**SOURCE**
>>

What is a Lane Cake?
A Lane cake is a quintessential Southern dessert. This cake has been around at least since the late 1800s, when Emma Rylander Lane, of Clayton, Alabama, won first prize with it at the Alabama State Fair. This cake appeared in her cookbook in 1898, when it was called “Prize Cake.” However, the origins of this type of cake are probably older than Mrs. Lane’s recipe.
Southerners, as a rule, are fond of coconut and fruit, and it is a rare Southerner who doesn’t have a sweet tooth. The Lane cake, with its filling of coconut, candied cherries and raisins, was probably popular in the South as early as the 1830s, when such items became more readily available.
Most older Lane cake recipes include a recipe for a vanilla or white cake. With the advances in cake mixes, however, a cook can use a favorite mix cake, baked in two, 9-inch layers. Yellow cake is also a good choice, since it is usually moist.
An ambitious cook may want to try splitting the cooled layers, so the cake will have four layers, but this is optional. What is not optional is the use of good liquor for the cake and filling. Brandy or bourbon are the best choices, and the liquor should be “smooth.” About one-half cup (120 ml) of the liquor should be spooned onto the layers and allowed to soak in. One-half cup will soak both layers. The other half-cup goes into the filling. Many cooks agree that Wild Turkey or Jack Daniels are the best liquors for a Lane cake. A true whiskey can be too bitter or harsh for the cake, so a bourbon or Tennessee Whiskey, like Jack Daniels, are better choices. The layers should be soaked after they are split.
When the cake layers have been cooled, split and soaked, it’s time to make the filling. Some cooks prefer a double boiler for this, but a cast-iron skillet is this author’s choice. Since a Lane cake filling has some candy-like qualities, the cook should always use a wooden spoon for stirring, so as not to impart a metallic flavor to the filling. A standard cake filling calls for six to eight egg yolks, two sticks butter, 1 cup sugar, 1 cup raisins, 1 cup grated coconut, 1 cup chopped pecans, 1/2 cup candied cherries, chopped, and 1/2 half cup bourbon.
In an iron skillet over medium-low heat, melt butter to lukewarm. Add sugar. Stir until blended. Add egg yolks and stir well. Make sure butter/sugar mixture is not too hot — otherwise, eggs will curdle. A cook may want add a bit of the batter to the eggs first, and then add them to the mixture. Add fruit, coconut and pecans. Cook on medium to medium-low heat 15 to 20 minutes, stirring constantly, until mixture bubbles and turns white and syrupy. The filling should be almost candy-like. Add the bourbon slowly, stirring constantly, and cook another 1-2 minutes. This recipe will fill and ice two or three layers.

<<

Item position entries:
>>

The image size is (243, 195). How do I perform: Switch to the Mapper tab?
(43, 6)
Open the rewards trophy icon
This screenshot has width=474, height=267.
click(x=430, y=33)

<<

**EXERCISES**
A) Reproduce verbatim the portion of the Lane cake text between "What is a Lane" and "Mrs. Lane’s recipe.", inclusive.
B) Rewrite all lines of the listing, putting "Planner" in place of "Mapper" and leaving everything else unchanged.

**SOLUTIONS TO THE PROBLEMS**
A)
What is a Lane Cake?
A Lane cake is a quintessential Southern dessert. This cake has been around at least since the late 1800s, when Emma Rylander Lane, of Clayton, Alabama, won first prize with it at the Alabama State Fair. This cake appeared in her cookbook in 1898, when it was called “Prize Cake.” However, the origins of this type of cake are probably older than Mrs. Lane’s recipe.

B)
The image size is (243, 195). How do I perform: Switch to the Planner tab?
(43, 6)
Open the rewards trophy icon
This screenshot has width=474, height=267.
click(x=430, y=33)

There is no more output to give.